In 2023, Kildalkey won all three hurling championships in Meath. Firstly winning the Junior Championship with a win against St Pats. It took a replay against Navan O'Mahonys to secure the Intermediate Championship. Finally, the Senior Championship was won against Ratoath. Kildalkey also won the Hurling League Division 3 Championship after defeating Donaghmore Ashbourne in the final. Kildalkey also won the Senior Cup competition, the Brendan Davis Cup and the Intermediate Cup competition, the Billy Byrne Cup. In December 2023, the club received a "Club of the Year" award from Meath GAA. Kildalkey also made it to the Leinster Intermediate club hurling championship semi-final in 2023, but were knocked out by Thomastown. The Kildalkey Minor hurling team won the Meath Minor Hurling Championship Div 1 for the first time in 76 years and also won the Div 5 hurling league.

==Grounds==
Fr. Plunkett Park became Kildalkey's ground in 1960; before that, they used a field beside the crossroad at Cloneylogan. The park has 2 pitches and one astro pitch.

==Honours==
===Hurling===
- Meath Senior Hurling Championship (7): 1951, 2009, 2010, 2011, 2019, 2021 & 2023.

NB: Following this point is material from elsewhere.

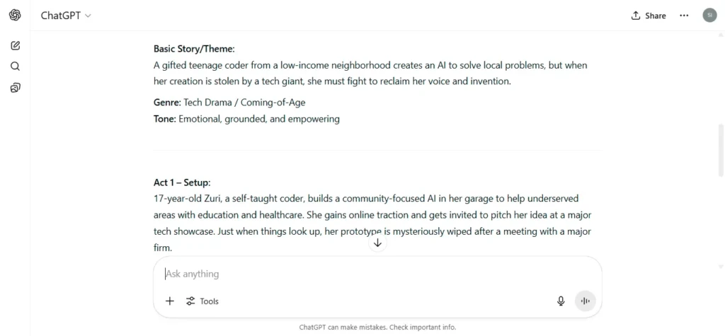725x336 pixels.
Task: Click the vertical scrollbar thumb
Action: 721,150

- Meath Intermediate Hurling Championship (2): 1971 & 2023.
- Meath Intermediate B Hurling Championship (1): 2025.
- Meath Junior Hurling Championship (7): 1930, 1943, 1946, 1950, 1969, 2009, 2023.

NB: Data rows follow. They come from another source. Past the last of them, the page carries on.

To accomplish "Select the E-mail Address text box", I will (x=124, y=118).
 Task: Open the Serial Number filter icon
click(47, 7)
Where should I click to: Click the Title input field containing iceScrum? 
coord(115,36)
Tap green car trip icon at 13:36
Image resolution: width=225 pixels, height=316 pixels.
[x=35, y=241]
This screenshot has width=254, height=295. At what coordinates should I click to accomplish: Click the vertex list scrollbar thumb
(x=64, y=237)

- Meath Junior 2 Hurling Championship (4): 1994, 2008, 2017, 2022.
- Meath Minor Hurling Championship (3): 1927, 1948, 2024.
- Meath Minor Hurling Championship Shield Div 1 (4): 2010, 2018, 2021, 2023.
- Meath Minor Hurling Championship Cup Div 2 (2): 1984 2011.
- Meath Minor Hurling Championship Shield Div 2 (2): 2009, 2022.
- Meath Minor Hurling Championship Div 3 (1): 2008.
- Meath Minor Hurling League Cup Div 1 (1): 2016.
- Meath Minor Hurling League Shield Div 1 (2): 2017, 2019.
- Meath Minor Hurling League Cup Div 2 (2): 2022, 2023.
- Meath Minor Hurling League Shield Div 2 (1) 2025.
- Meath Div 1 Hurling League (5): 1969, 2011, 2012, 2019, 2025.
- Meath Div 1 B Hurling League (1): 2014.
- Meath Div 2 Hurling League (2): 1987, 2024.
- Meath Div 3 Hurling League (3): 2023, 2019, 2018.
- Meath Div 5 A Hurling League (1): 2024.
- Meath U21 Hurling Championship Div 1 Cup (1): 2017.
- Meath U-21 B Hurling Championship (1): 2011.
- Meath U16 Hurling Championship Div 1 Cup (1): 2006.
- Meath U16 Hurling Championship Div 1 Shield (1): 2017.
- Meath U16 Div 2 Hurling Championship (2) 1996, 1998.
- Meath Minor Hurling Tournament Group A Shield (1) 2024.
- Meath Minor Hurling Tournament Group B Shield (1) 2025.
- Meath MInor Hurling Tournament 7 a side Shield (1) 2026.
- Brendan Davis Cup (5): 2016, 2017, 2019, 2023, 2026.
- Billy Byrne Cup (4): 2001 2021, 2022, 2023.
- Corn Donal O Loingsigh (1): 2025.
- Meath ACFL Div 5 (1): 2007.
- Billy Harmon Memorial Cup Div 1 (2): 2018, 2025.
- U15 Hurling Championship Div 2 (3): 2008, 2010, 2011.
- U14 Div 1 Hurling Championship (2): 2006, 2014.
- U14 Div 2 Hurling Championship (1): 2008.
- U14 Hurling League (1): 2016.
- U13 Div 1 Hurling Championship (1): 2020
- U13 Div 2 Hurling Championship (2): 2012, 2024.
- U12 Div 1 Hurling Championship (2): 2015 2018.
- U11 Div 2 Hurling Championship (1): 2009.
- U14 Football championship (2): 2006, 2007.
- U12 Football Championship (1): 2007.

=== Camogie ===
- Meath Intermediate Camogie Championship (2): 2014, 2022.
- Meath Junior Camogie Championship (1): 2012.
- Meath Div 3 Camogie League (1): 2024.